RSF dénonce le double jeu de l’Indonésie en matière de liberté de la presse
A la veille du 3 mai 2017, Journée mondiale de la liberté de la presse, Reporters sans frontières (RSF) dénonce le double jeu des autorités indonésiennes en matière de liberté de l’information. Alors que Jakarta est la ville hôte de cette 24ème édition organisée par l’UNESCO, les autorités indonésiennes continuent de réprimer en toute impunité les journalistes indépendants en Papouasie.
Le journaliste Yance Wenda a été arrêté par la police locale alors qu’il couvrait une manifestation pacifique pour le média Jubi, lundi 1er mai, dans le district de Sentani, près de la capitale provinciale, Jayapura (est du pays). Le journaliste a été détenu pendant environ quatre heures. Yance Wenda a expliqué ne pas avoir eu le temps de présenter sa lettre de mission avant d’être frappé durant sa détention. “Ils m’ont frappé avec leurs mains, leurs bâtons et leurs armes”, a-t-il expliqué au site d’information BenarNews. Le chef de la police à Jayapura Gustav Urbinas a reconnu l’arrestation du journaliste mais a nié les violences à son encontre alors que le photographe a pris des photos de ses blessures, attestant de la brutalité des policiers, et fait circuler sur Internet.
“Nous condamnons fermement les violences policières commises à l’encontre de Yance Wenda et demandons l’ouverture d’une enquête afin de déterminer les responsabilités et de traduire en justice les auteurs de violences et leurs responsables qui entérinent leur brutalité, déclare Benjamin Ismaïl, responsable du bureau Asie-Pacifique de Reporters sans frontières. Ce passage à tabac, qui s’inscrit dans une longue série d’atteintes à la liberté de l’information en Papouasie au cours des derniers mois, démontre que l’Indonésie, dans le dernier tiers du Classement mondial de la liberté de la presse 2017, ne méritait pas d'accueillir la journée mondiale de la liberté de la presse. L’Unesco et tous les acteurs politiques réunis à Jakarta doivent condamner ces violences et demander au président Joko Widodo de cesser ce double jeu, qui consiste à promouvoir la liberté de la presse auprès de la communauté internationale tout en maintenant un verrou sur la Papouasie.”

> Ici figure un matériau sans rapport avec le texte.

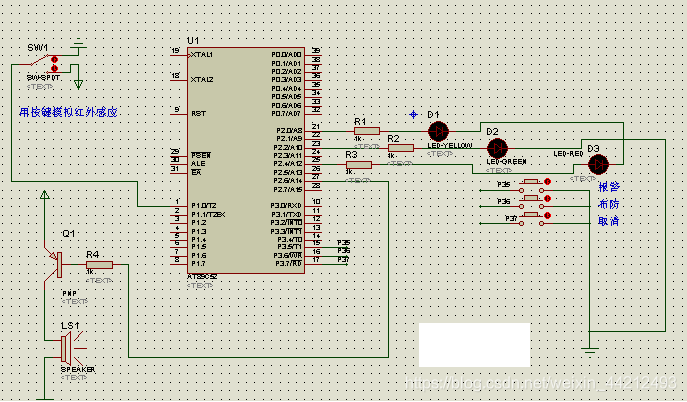The width and height of the screenshot is (687, 402).
Task: Click the ground symbol at bottom right
Action: (590, 348)
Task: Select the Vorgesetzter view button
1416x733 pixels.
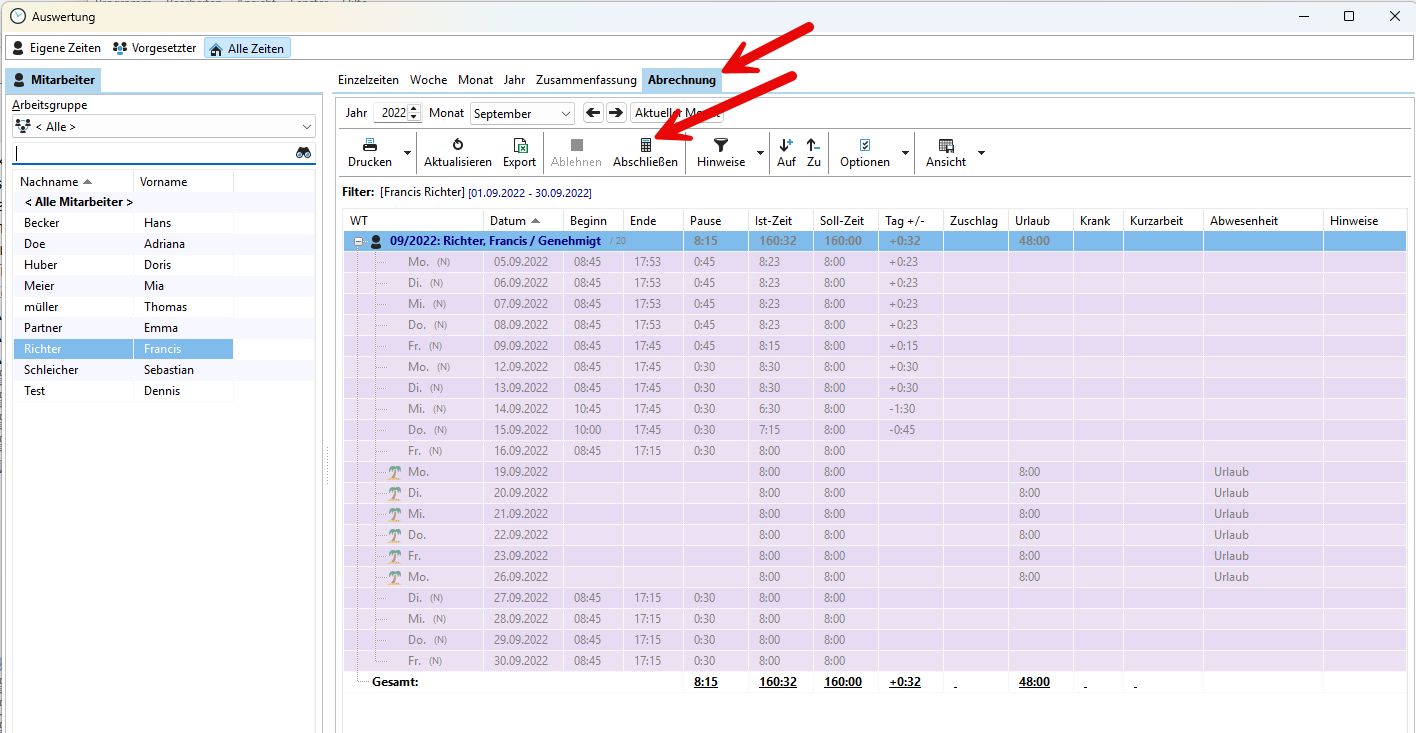Action: pos(155,48)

L’Indonésie se situe à la 124ème place sur 180 pays au Classement mondial de la liberté de la presse 2017, publié le 26 avril dernier. Il n’est pas rare que des journalistes, locaux ou étrangers, reçoivent des menaces (anonymes ou de la part des autorités) et soient contraints à la censure. La semaine dernière, la police locale a confisqué le matériel de Richardo Hutahaean, président de l’Association des journalistes TV de Papouasie, avant de supprimer le contenu de sa caméra. Peu avant, le journaliste et deux de ses confrères avaient reçu des menaces de mort après avoir couvert une affaire judiciaire entre des politiques locaux.
Au vu de la situation alarmante de la liberté de la presse en Papouasie, des nombreux refus de visas et des pressions exercées à l’encontre des journalistes, plusieurs organisations de défense des droits de l’homme ont prévu de manifester en marge des événements organisés par l’Unesco et le gouvernement indonésien, afin d’appeler la communauté internationale à réagir. Reporters sans frontières exprime son soutien pour le Legal Aid Center for the Press (LBH Pers), qui a organisé, le 2 avril 2017 une discussion publique sur la liberté de la presse en Papouasie occidentale.
La presse étrangère est également contrôlée, généralement interdite de travailler sur l’île et étroitement surveillée le cas échéant. En février, les journalistes Franck Escudie et Basile Longchamp ont été expulsés du territoire alors qu’ils devaient réaliser un reportage.
En 2016, le reporter Cyril Payen s’est vu interdit d’entrée sur le territoire indonésien après avoir diffusé un reportage pour France 24, “La guerre oubliée des Papous”. Le journaliste français avait pourtant reçu toutes les autorisations nécessaires à la réalisation du documentaire.